#### [Document extract]
** Begin **

Hit a middle ground, I guess. Adapt an earlier octal-preamp tweed circuit for more common preamp tubes, and stick to a lower powered output pair. EL-84s are so common in cheap amps these days that if I were trying to save tube costs I’d go for Russian 6P1P tubes–6AQ5 equivalents an a nine-pin socket at a couple bucks a pop. They’re like 6V6’s with a lower voltage headroom and a bit less output, which is all to the good for the project.
If you want less homework, just do a tweed Harvard (good enough for Steve Cropper) using half of a dual triode instead of the single triode for the first stage.
fyi, the Mill Hill Summer is a 3.5 watt cathode base so you can swap tubes easily.
I can’t find any samples or schems, but..
https://www.millhillaudio.com/Summer_Main.html
https://www.amptone.com/millhillsummer.htm
That approach might be nice so you can customize it easily by swapping tubes
bias, not base, where’s my coffee?
That sure is a pretty walnut box ! Think I would rather have a 10″speaker in it though.I have a thing against 8’s
Sounds like a great way to spend a weekend. I’m in.
I’ve just picked up a kay 504 (50s vibro-champ-ish) amp. It’s really very very nice for recording, simple circuit; breaks up easily; trem sounds lovely. It’s got an 8″ speaker which is actually lovely and I think marrying the speaker to the cicuit might actually be an important extension of the 1 knob manifesto. This thing has an old jensen ceramic in it that I think helps give the amp a distinct voice.
For recording I’m not sure a larger speaker is necessarily better (I get some huge tones out of a 6″ speaker built into a tube tape recorder) but maybe a speaker out might be a good compromise?
Anyway – the other observation I have is that the tone control doesn’t necessarily sound best all the way open. This particular amp uses the tone control as the on/off switch and I’ve found through lazy experientation that I tend to prefer it rolled off a touch. I don’t have a tone control on my tele though, as it’s wired ala a broadcaster. Anyway, the point here is I wonder if having a tone circuit that’s voiced for the amp / speaker combination might be better than either ‘wide open’ or variable?
Thanks Dave! What tubes are in the Kay?

** End **

#### [Challenges]
**a.** From the tube amp thread, transcribe the passage that begins at the words "https://www.millhillaudio.com/Summer_Main.html" and stops after the words "where’s my coffee?".
**b.** Render this sentence from the tube amp thread in Spanish: "This thing has an old jensen ceramic in it that I think helps give the amp a distinct voice."
The data that come after this point are not required here.

#### [Supplied material]
** Begin **

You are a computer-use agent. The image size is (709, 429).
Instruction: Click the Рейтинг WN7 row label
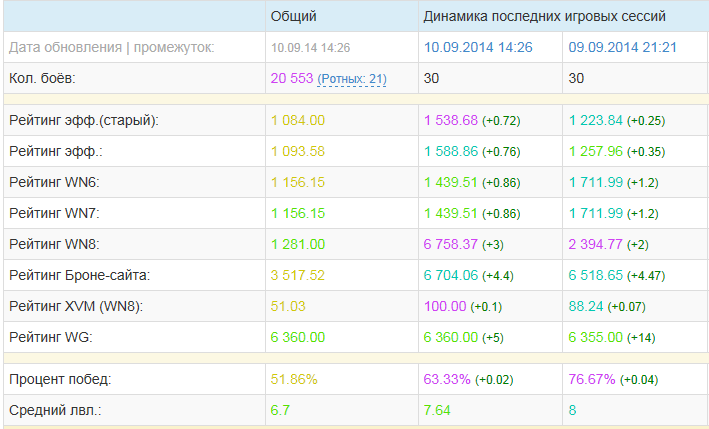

** End **

#### [Expected responses]
**a.**
https://www.millhillaudio.com/Summer_Main.html
https://www.amptone.com/millhillsummer.htm
That approach might be nice so you can customize it easily by swapping tubes
bias, not base, where’s my coffee?

**b.** Este aparato tiene dentro un viejo Jensen cerámico que creo que contribuye a darle al amplificador una voz distintiva.